La Forêt Noire s'étendait devant nous comme une mer figée, ses arbres noueux semblant murmurer des secrets anciens à chaque rafale. Les oiseaux ne chantaient pas. Les branches ne craquaient pas. Seul le silence régnait, dense, presque physique. Elira hésita à l'orée du bois.
— Tu es sûr de vouloir passer par là ? demanda-t-elle en scrutant les ombres mouvantes.
— Il n'y a pas d'autre chemin, dis-je sans me retourner. Et même s'il y en avait, je choisirais celui-ci. Toujours celui-ci.
Ce n'était pas une bravade. La forêt m'appelait. Pas comme Voldraen. Pas comme les pierres ou les flammes. Ici, il s'agissait d'un défi. Une épreuve. Une invitation silencieuse que seuls les puissants entendaient. Et moi, je répondais toujours.
Nous pénétrâmes dans les sous-bois, et l'obscurité tomba immédiatement, comme si les feuillages rejetaient la lumière. Mon regard s'adapta sans effort. Celui d'Elira mit plus de temps. Elle suivait mes pas de près, prudente, mais sans peur.
Un bruissement. Trop régulier pour être le vent. Je m'arrêtai. Une présence. Non, plusieurs. Ils ne se cachaient pas, mais ne se montraient pas encore. Ils observaient.
— Prépare-toi, dis-je calmement.
Des silhouettes émergèrent, furtives, vêtues de cuir et de branches. Des elfes. Mais pas de ceux que l'on invite à des banquets. Ceux-ci étaient sauvages, tribaux, l'arme à la main, les yeux pleins d'un feu ancien. Leur chef s'avança, un arc tendu.
— Étranger. Cette terre est sacrée. Tu n'as pas ta place ici.

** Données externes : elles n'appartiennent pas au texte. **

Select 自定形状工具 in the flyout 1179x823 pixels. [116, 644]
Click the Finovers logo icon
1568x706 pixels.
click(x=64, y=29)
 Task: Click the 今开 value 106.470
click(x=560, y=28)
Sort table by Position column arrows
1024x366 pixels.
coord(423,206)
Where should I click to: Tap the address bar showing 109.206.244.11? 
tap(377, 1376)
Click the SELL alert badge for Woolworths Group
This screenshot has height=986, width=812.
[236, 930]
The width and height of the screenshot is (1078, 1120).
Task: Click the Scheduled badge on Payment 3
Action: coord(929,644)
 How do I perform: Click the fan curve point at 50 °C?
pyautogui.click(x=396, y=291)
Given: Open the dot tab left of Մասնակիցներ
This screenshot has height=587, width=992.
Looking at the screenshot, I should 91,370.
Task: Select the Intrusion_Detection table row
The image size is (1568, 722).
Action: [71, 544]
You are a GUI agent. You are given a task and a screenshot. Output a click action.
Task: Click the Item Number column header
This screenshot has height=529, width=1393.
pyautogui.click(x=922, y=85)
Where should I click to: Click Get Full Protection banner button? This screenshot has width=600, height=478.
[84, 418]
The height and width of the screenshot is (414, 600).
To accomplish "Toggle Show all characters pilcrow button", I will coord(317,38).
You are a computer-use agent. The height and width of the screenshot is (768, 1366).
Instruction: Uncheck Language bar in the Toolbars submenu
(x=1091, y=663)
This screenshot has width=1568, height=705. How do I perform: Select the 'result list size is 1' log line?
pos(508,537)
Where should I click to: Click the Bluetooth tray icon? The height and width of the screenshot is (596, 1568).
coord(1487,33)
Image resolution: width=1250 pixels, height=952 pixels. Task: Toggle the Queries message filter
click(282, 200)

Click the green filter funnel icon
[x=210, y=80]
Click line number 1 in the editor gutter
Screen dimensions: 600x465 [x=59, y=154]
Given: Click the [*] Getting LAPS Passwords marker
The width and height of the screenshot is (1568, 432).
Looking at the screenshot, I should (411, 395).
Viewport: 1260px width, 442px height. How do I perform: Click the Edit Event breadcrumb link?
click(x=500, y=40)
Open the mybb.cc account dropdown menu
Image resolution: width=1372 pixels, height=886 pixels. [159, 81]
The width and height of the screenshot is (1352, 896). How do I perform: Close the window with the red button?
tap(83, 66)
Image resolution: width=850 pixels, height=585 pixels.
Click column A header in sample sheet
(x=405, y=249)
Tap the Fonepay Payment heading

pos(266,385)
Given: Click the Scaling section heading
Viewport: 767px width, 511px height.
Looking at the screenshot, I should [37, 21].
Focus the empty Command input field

Je fis un pas vers lui. Mon apparence humaine n'avait rien de menaçant : traits calmes, posture droite, vêtement sobre. Mais mon regard transperça le sien.
— Je suis exactement là où je dois être.
Le chef hésita. Il vit quelque chose. Pas ce que j'étais vraiment, non. Mais il sentit l'abîme derrière mes yeux. Un vertige. Il abaissa légèrement son arc, troublé.
— Pourquoi viens-tu, porteur de silence ?
Porteur de silence. Une expression elfique ancienne, désignant ceux qui effacent leur trace, leur odeur, leur bruit. Une appellation que seuls les prédateurs parfaits recevaient.
— Je cherche la Tour de Morthir. Je sais qu'elle est proche.
Un murmure agita le groupe. Le nom les faisait frissonner. Le chef siffla entre ses dents.
— Tu es fou. Elle dort depuis des siècles. Ceux qui s'en approchent ne reviennent pas.
— Je reviendrai. Et je ne serai pas seul.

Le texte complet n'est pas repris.